Brenda K. Starr is an American singer and songwriter. She is well known originally in R&B, dance and pop but now mostly in salsa-based music. She is also well known for her 1980s work with freestyle music.
In the early 1980s, through a chance meeting with Harry Belafonte, Starr landed a role in his 1984 hip hop film, Beat Street; she appeared in it, as herself, as a singer at an open-microphone audition. Starr’s appearance in the movie garnered attention, leading to a recording contract on Mirage Records, through Arthur Baker, who enlisted the help of two production teams (Lotti Golden and Richard Scher, and Carl Sturken and Evan Rogers) to complete Starr’s debut album, I Want Your Love.

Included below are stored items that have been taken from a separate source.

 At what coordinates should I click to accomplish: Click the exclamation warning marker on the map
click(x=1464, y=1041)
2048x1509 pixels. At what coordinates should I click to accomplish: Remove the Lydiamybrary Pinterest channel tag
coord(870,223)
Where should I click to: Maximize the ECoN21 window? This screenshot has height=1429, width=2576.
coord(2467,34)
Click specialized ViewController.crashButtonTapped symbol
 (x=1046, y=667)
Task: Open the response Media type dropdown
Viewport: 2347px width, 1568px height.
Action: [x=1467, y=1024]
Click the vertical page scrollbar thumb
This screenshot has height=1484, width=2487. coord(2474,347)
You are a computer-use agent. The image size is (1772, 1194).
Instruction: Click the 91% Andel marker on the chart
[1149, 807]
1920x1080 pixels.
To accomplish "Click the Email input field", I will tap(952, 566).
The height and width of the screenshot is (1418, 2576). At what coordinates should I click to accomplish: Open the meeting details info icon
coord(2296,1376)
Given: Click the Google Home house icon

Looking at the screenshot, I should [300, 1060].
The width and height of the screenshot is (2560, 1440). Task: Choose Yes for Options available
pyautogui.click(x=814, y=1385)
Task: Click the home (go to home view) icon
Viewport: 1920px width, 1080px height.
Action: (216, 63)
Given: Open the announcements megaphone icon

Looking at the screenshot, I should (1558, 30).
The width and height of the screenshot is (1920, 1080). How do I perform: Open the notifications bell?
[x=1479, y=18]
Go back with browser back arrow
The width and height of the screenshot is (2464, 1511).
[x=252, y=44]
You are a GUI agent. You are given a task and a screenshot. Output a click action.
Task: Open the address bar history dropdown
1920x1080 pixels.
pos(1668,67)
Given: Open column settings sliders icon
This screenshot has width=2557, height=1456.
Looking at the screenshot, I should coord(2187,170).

The lead single, “Pickin’ Up Pieces”, written by Arthur Baker and Lotti Golden, was a local club sensation and national hit, peaking at No. 9 on the Billboard Hot Dance Club Play Charts and on the Maxi Singles Chart. “Pickin’ Up Pieces” also cracked the R&B Hip Hop Billboard Charts. By the late 1980s Brenda was the undisputed queen of freestyle and house music.
Starr’s eponymous sophomore LP, which she released in 1987 on the MCA Records label before it became part of the present-day Universal Music Group, included what is considered her signature song, the power ballad “I Still Believe,” which peaked at No. 13 on the U.S. Billboard Hot 100, becoming Starr’s first and only top 20 single on the Hot 100. In 1998, Mariah Carey covered the song as a tribute to her “mentrix;” Carey’s version peaked at No. 4 on the Billboard Hot 100 and was certified platinum by the RIAA. Starr’s album also contained the club/dance smash “What You See is What You Get.” The album peaked at No. 58 on the Billboard 200 albums chart. Starr has had two top 40 hits on the Billboard Hot 100: “I Still Believe” (which peaked at #13) and “What You See is What You Get” (which peaked at No. 24 and at No. 6 on the Hot Dance Music/Club Play.
Two of Starr’s songs have been included on motion-picture soundtracks; “Sweet Surrender” was included in the soundtrack for the 1988 teen film License to Drive, starring Corey Haim, and “Sata” was on the soundtrack for the 1990 film Lambada. During the late 1980s, Mariah Carey sang background vocals for Starr, and Starr helped Carey secure a recording contract by giving a demo tape of hers to Columbia Records executive Tommy Mottola at a party. But by 1991, Carey had become Sony/Columbia’s star attraction, which caused Starr’s career to shrink in terms of commercial success. After being dropped from Sony/Columbia Records for lackluster sales of her third album, By Heart, Starr worked odd jobs to support herself and her family for several years, including one at a shopping mall in New Jersey.
Starr learned Spanish to help rejuvenate her career, successfully reinventing herself as a salsa/tropical and Latin pop artist. After the release of her cover of “Herida” (from the Chilean singer Myriam Hernández), which peaked at No. 16 on the Latin Pop Airplay and at No. 1 on the Latin Tropical/Salsa Airplay chart, she was on top again. Starr continued her success with a string of popular albums and chart hits.
Brenda was also a disc jockey at MIX 102.7, WNEW-FM, where she presented a request program titled Under the Stars from 9 p.m. to midnight on Sunday nights before the station changed formats. This is believed to have helped her music career, as sales of tickets to her concerts became stronger after the program debuted—and was canceled—than they had been before it premiered. The lead single from her seventh album, Atrevete a Olvidarme, titled “Tu Eres,” earned her a nomination from the Billboard Latin Music Awards in 2006.